• [Set of tasks]:
1. Reproduce the portion of the Merkel cell carcinoma text starting with "Merkel cells are" and going on through "and other factors.".
2. Carry on writing the Merkel cell carcinoma text, picking up after its final sentence.

Document passage Start Marker

Merkel cells are found at the base of the top layer of skin (epidermis). These cells share some features with nerve cells as they are located very close to nerve endings. Merkel cells help us sense light touch and feel details on an object’s surface.
Normally, cells in the body will grow and divide to replace old or damaged cells. This growth is usually precise. Once enough cells are produced to replace the old ones, normal cells stop dividing. Tumors occur when there is an error and cells continue to grow uncontrollably. Merkel cell carcinoma develops from Merkel cells.
Merkel cell carcinoma is a rare type of skin cancer. Successful treatment depends on age, stage and location of cancer and other factors.
What are the symptoms of Merkel cell carcinoma?
The first sign of Merkel cell carcinoma is usually a fast-growing, painless nodule (lump) on the skin. The nodule may appear skin-colored, red, blue or purple. Merkel cell carcinomas usually appear on areas exposed to sunlight including the face, head, or neck, but can appear anywhere on the body.
What are the causes of Merkel cell carcinoma?
While there are no clear causes of Merkle cell carcinoma, some risk factors may include:
- Age (usually develops at 65 years or older)
- Light-colored skin
- Weakened immune system
- History of other skin cancers
- Excessive exposure to natural or artificial sunlight (UV light)
In about 8 out of 10 cases, the Merkel cell polyomavirus (MCV) is found in the cancer cells. MCV is a common virus that most people are infected with as children. However, this link was only recently found and doctors are still trying to understand its implications.

Document passage End Marker
Dataset excerpts Start Marker

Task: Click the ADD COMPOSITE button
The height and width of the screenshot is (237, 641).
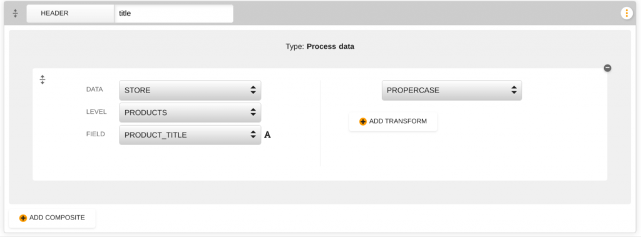Action: (x=53, y=218)
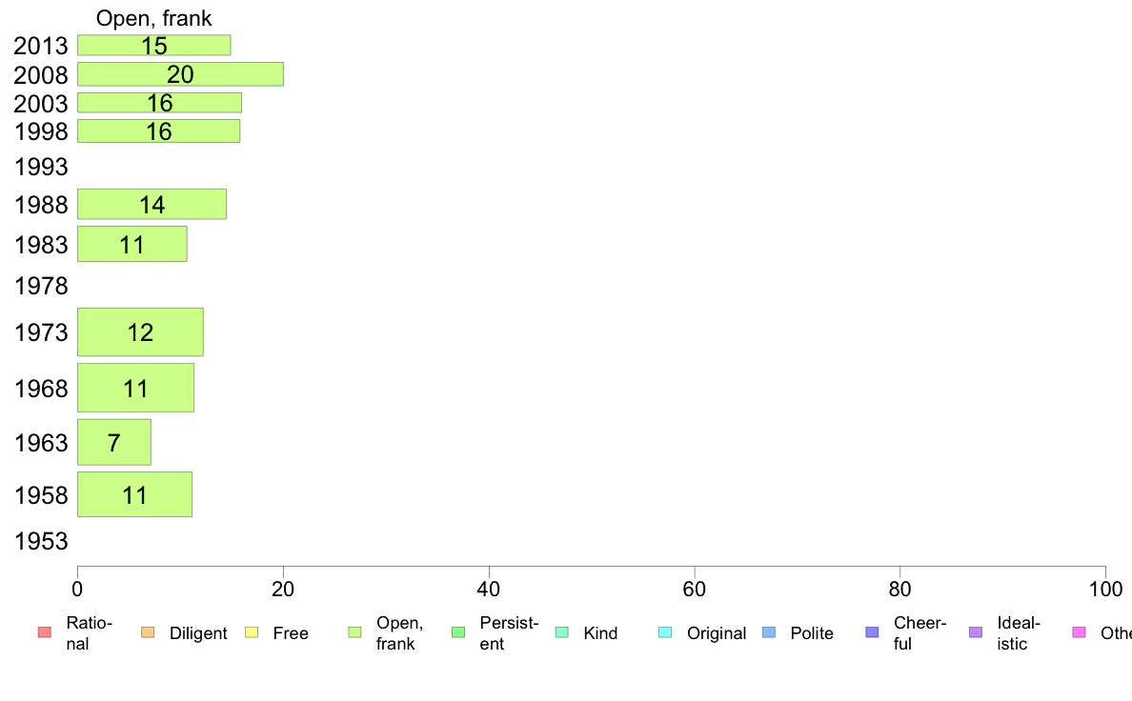Click the 1988 bar showing 14

pos(152,205)
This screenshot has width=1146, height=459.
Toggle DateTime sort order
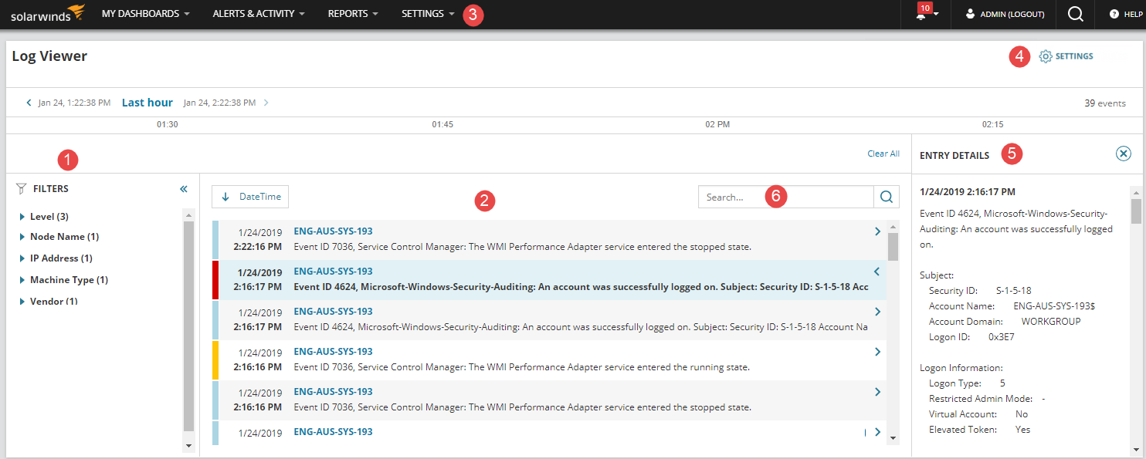(249, 197)
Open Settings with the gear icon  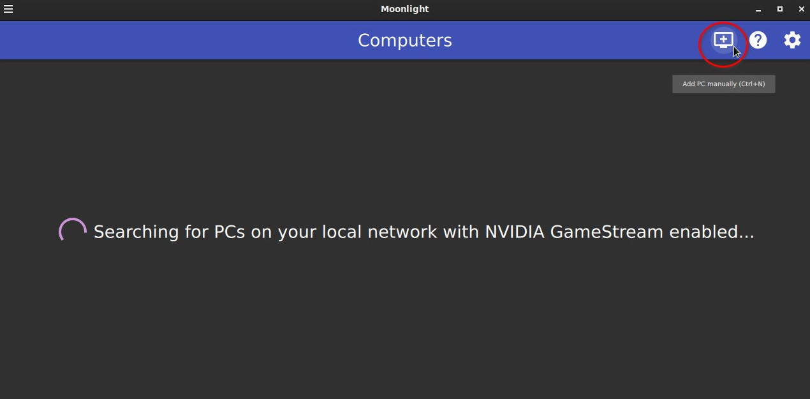tap(792, 40)
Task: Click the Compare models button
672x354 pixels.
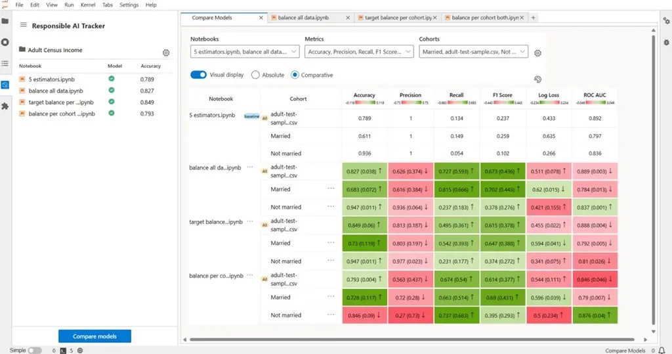Action: [95, 336]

Dataset excerpts End Marker

• [Results for each task]:
1.
Merkel cells are found at the base of the top layer of skin (epidermis). These cells share some features with nerve cells as they are located very close to nerve endings. Merkel cells help us sense light touch and feel details on an object’s surface.
Normally, cells in the body will grow and divide to replace old or damaged cells. This growth is usually precise. Once enough cells are produced to replace the old ones, normal cells stop dividing. Tumors occur when there is an error and cells continue to grow uncontrollably. Merkel cell carcinoma develops from Merkel cells.
Merkel cell carcinoma is a rare type of skin cancer. Successful treatment depends on age, stage and location of cancer and other factors.

2.
How is Merkel cell carcinoma diagnosed?
First, your doctor will learn your and your family’s medical history and perform a physical exam.
Your doctor may refer you to a dermatologist (skin specialist). A dermatologist may perform a physical exam and also one or more of the following tests:
- Imaging tests such as CT, CAT, PET, MRI or X-ray
- Dermatoscopy (microscopic lens to see the skin closely)
- Biopsy (removing a tiny piece of tissue for examination)
To learn how severe the cancer may be, your doctor will classify it by stage and grade.
How is Merkel cell carcinoma treated?
Treatment for Merkel cell carcinoma may include surgery, chemotherapy and radiation therapy. Recently, immunotherapy (using your body’s own immune system to fight cancers) has also been used. Your treatment will depend on age, overall health, cancer stage, cancer size and location, and other factors.